* What the task asks *
Format the records as a numbered list, starting at the line that contains "Go to the Firefox home page icon" and ending at the line that contains "Open the Refactor", with blank lines left out.

:: Extracted records ::

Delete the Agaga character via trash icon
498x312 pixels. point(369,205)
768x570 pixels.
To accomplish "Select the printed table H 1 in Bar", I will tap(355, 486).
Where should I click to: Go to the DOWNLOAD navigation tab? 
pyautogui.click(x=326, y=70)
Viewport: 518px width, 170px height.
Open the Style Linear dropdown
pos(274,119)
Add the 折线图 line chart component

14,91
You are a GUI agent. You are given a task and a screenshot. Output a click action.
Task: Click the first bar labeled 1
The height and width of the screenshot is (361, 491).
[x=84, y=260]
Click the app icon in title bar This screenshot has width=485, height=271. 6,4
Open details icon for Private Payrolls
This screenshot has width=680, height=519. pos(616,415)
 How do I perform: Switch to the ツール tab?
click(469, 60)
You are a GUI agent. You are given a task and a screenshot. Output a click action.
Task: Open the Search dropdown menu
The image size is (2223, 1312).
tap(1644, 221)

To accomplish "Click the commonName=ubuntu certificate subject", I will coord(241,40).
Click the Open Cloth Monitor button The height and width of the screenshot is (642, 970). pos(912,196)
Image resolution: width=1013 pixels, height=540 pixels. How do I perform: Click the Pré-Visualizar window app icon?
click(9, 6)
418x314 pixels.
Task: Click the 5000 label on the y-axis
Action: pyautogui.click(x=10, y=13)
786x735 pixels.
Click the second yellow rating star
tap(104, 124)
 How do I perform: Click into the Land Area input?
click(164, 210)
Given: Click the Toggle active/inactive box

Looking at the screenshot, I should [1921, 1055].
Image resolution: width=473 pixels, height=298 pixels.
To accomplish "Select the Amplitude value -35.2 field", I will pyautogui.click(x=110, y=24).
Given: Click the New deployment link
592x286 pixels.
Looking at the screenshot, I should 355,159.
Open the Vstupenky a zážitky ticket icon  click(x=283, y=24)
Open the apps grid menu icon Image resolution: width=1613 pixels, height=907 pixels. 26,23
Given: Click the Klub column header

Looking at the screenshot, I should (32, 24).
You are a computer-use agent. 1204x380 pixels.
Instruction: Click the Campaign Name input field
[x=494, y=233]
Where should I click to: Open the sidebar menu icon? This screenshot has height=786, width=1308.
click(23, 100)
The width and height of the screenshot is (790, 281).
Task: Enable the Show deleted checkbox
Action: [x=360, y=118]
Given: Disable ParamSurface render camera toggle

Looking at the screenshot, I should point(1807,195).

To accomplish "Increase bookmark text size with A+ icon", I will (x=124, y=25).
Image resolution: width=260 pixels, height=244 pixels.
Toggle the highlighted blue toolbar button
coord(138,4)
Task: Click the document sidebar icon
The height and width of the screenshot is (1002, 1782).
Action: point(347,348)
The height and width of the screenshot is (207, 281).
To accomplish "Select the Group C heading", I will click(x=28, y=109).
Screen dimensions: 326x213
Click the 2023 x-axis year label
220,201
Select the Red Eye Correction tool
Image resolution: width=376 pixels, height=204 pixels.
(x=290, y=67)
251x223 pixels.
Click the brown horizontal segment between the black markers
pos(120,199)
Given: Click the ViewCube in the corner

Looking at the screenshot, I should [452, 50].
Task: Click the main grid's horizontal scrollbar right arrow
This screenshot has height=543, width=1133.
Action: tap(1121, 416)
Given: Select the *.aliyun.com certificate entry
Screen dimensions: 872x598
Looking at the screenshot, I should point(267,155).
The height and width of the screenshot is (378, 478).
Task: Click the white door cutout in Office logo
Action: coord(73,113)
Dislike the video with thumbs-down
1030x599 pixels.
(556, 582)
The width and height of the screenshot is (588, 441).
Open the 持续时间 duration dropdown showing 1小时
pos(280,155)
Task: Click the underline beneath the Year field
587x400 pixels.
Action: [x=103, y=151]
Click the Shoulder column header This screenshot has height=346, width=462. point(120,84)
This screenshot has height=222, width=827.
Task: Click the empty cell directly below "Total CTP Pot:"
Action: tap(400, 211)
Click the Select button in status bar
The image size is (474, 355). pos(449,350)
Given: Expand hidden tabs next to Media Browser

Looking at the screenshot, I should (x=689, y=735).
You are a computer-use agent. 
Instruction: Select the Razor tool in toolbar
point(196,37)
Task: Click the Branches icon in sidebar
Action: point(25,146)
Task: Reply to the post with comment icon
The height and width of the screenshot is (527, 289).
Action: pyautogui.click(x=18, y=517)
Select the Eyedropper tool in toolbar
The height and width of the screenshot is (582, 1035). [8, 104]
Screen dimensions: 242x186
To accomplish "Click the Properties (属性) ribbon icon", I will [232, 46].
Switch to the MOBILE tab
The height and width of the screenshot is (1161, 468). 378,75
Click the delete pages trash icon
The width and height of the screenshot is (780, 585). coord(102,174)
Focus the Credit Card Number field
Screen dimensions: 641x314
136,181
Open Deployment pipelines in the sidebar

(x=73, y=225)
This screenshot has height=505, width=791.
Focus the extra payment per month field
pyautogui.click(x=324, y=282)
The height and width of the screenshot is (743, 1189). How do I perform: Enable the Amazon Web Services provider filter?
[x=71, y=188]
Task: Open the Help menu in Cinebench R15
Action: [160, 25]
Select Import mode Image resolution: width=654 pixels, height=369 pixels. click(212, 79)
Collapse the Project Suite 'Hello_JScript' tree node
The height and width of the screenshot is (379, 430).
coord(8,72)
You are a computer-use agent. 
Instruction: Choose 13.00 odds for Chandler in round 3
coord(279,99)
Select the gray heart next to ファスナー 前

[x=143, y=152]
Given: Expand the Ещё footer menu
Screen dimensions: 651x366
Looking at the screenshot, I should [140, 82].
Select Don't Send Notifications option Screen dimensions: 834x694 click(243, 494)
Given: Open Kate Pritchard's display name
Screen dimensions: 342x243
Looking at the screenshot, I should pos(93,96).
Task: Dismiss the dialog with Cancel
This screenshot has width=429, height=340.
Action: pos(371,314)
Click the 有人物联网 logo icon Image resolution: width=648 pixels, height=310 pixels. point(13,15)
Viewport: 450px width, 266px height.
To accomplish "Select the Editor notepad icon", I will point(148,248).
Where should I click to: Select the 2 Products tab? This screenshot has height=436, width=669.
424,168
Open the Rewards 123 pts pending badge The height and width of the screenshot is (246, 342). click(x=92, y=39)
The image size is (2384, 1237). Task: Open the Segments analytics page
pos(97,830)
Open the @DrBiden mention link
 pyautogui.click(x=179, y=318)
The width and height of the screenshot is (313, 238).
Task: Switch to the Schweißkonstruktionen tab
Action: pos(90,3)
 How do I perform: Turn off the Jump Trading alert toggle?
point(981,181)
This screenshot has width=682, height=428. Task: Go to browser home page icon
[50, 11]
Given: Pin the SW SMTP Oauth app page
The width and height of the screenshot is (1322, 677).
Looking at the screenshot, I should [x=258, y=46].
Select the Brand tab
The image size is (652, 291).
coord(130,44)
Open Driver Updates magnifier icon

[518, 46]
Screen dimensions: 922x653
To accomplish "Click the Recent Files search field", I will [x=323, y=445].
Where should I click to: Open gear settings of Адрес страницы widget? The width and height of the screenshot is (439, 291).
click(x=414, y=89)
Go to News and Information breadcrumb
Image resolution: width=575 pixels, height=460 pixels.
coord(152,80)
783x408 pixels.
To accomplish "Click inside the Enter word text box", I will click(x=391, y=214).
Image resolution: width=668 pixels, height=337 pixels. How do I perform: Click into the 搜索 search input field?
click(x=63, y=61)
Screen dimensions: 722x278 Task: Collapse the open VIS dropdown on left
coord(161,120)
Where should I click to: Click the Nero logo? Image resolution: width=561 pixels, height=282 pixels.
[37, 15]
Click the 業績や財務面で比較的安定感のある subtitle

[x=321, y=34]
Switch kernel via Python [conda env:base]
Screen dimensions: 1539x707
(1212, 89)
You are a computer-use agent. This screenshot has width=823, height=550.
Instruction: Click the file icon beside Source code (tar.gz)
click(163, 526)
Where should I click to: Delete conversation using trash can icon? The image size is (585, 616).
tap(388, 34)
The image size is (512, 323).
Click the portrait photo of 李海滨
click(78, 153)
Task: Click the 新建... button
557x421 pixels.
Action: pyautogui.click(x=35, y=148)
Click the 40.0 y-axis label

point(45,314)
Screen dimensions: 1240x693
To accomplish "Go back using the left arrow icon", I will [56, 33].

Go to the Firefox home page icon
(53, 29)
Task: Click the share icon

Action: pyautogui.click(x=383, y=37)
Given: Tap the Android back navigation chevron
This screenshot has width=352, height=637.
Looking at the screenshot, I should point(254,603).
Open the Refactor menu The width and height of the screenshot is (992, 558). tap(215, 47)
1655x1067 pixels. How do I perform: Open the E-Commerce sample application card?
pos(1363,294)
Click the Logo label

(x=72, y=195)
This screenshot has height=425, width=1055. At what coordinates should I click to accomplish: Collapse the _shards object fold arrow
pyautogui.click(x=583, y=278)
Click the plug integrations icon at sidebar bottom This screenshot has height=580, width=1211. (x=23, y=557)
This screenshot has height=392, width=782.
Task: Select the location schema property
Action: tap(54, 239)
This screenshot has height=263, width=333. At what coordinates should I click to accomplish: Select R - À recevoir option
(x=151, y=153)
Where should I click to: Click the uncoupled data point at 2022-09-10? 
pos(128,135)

:::

* Problem solution *
1. Go to the Firefox home page icon
2. (53, 29)
3. Task: Click the share icon
4. Action: pyautogui.click(x=383, y=37)
5. Given: Tap the Android back navigation chevron
6. This screenshot has width=352, height=637.
7. Looking at the screenshot, I should point(254,603).
8. Open the Refactor menu The width and height of the screenshot is (992, 558). tap(215, 47)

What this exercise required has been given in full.